[Saved data entries]
··········

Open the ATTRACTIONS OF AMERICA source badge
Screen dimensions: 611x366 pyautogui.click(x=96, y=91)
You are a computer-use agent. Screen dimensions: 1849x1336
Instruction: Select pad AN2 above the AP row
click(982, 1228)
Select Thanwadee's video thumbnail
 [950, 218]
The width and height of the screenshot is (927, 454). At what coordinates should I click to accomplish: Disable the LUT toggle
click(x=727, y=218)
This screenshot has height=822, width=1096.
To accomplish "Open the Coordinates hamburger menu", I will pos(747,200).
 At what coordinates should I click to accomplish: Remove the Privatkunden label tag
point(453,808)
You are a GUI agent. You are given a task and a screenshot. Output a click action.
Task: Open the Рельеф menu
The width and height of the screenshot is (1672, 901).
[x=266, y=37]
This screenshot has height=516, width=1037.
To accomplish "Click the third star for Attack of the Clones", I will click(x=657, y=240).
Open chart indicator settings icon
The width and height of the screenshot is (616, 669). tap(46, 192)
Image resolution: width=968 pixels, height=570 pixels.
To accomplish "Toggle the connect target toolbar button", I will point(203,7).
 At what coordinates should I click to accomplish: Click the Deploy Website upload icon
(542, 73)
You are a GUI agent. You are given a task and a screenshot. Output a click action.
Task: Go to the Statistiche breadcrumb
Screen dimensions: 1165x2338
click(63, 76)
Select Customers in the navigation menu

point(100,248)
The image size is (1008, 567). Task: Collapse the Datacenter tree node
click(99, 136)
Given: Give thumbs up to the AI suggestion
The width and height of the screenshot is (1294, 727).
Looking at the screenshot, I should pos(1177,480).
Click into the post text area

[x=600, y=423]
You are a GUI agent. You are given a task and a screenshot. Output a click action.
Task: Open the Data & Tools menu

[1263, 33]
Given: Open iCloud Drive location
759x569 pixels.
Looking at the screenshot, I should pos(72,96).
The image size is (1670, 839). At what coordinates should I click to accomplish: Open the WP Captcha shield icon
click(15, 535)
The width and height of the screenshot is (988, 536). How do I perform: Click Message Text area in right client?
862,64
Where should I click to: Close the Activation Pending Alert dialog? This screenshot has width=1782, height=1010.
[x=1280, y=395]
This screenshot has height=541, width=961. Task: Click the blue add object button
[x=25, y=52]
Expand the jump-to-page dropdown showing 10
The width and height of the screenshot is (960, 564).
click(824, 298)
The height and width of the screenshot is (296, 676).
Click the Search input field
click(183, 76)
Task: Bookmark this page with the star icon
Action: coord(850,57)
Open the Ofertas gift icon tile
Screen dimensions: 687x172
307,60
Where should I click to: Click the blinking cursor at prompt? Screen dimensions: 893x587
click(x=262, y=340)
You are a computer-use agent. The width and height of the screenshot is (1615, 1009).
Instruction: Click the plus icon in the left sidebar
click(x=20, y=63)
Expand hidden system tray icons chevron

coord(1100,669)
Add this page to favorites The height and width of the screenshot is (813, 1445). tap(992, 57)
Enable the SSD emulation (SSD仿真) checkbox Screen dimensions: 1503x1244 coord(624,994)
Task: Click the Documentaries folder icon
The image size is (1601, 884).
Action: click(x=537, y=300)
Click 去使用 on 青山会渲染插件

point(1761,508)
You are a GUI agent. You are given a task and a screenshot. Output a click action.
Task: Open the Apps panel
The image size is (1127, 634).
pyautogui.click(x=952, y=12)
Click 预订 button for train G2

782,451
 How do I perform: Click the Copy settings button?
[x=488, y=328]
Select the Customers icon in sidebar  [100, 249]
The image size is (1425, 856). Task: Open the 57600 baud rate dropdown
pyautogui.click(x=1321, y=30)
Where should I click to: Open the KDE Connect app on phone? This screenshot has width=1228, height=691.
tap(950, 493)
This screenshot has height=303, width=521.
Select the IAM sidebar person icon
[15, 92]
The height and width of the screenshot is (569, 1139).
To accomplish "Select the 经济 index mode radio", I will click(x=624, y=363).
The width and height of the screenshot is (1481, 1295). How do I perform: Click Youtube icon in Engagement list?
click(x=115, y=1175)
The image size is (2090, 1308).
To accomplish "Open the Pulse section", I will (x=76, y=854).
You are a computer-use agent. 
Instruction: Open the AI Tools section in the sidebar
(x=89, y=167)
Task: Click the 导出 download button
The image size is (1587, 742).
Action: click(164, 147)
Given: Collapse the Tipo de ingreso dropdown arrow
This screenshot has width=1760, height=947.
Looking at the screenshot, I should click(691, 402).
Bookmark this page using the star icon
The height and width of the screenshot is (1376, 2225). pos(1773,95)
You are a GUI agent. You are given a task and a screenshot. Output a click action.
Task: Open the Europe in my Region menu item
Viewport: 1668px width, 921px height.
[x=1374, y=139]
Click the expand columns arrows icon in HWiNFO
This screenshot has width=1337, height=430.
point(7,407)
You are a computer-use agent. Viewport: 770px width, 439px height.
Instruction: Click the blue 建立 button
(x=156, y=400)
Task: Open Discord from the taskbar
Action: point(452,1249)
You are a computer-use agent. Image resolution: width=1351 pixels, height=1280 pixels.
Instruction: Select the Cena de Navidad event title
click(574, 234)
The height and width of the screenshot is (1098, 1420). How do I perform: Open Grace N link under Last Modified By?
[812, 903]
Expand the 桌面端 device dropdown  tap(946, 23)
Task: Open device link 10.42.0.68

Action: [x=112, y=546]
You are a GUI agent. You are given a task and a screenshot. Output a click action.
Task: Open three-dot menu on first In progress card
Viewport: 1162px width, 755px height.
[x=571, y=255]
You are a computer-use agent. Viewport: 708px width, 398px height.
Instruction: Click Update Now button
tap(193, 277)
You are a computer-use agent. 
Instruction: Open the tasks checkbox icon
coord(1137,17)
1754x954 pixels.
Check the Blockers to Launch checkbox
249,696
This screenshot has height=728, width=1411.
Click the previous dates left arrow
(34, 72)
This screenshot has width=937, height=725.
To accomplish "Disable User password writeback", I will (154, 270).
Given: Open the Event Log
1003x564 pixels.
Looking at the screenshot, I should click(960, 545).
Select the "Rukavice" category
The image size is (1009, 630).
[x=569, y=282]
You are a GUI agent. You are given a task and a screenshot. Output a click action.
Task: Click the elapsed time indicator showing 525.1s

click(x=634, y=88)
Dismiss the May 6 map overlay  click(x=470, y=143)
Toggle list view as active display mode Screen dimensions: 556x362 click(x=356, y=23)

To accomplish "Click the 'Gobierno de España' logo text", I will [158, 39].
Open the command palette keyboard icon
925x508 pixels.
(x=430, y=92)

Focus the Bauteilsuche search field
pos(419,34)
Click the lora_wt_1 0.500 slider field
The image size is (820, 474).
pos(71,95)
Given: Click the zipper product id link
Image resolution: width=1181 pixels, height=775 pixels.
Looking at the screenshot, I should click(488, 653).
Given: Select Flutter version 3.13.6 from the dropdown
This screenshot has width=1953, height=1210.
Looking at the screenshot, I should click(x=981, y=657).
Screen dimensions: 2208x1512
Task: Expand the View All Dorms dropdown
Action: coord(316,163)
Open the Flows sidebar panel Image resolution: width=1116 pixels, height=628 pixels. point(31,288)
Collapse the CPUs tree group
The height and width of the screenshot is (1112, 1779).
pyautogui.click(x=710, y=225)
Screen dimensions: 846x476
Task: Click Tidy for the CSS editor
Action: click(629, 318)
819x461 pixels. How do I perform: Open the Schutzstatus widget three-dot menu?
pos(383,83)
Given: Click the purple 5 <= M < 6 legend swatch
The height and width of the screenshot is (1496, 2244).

··········

Exercise instructions
Please restate only the opening stretch of the records above: every line from the first through the one containing "This screenshot has height=822, width=1096.", exactly as written.

Result of this task
Open the ATTRACTIONS OF AMERICA source badge
Screen dimensions: 611x366 pyautogui.click(x=96, y=91)
You are a computer-use agent. Screen dimensions: 1849x1336
Instruction: Select pad AN2 above the AP row
click(982, 1228)
Select Thanwadee's video thumbnail
 [950, 218]
The width and height of the screenshot is (927, 454). At what coordinates should I click to accomplish: Disable the LUT toggle
click(x=727, y=218)
This screenshot has height=822, width=1096.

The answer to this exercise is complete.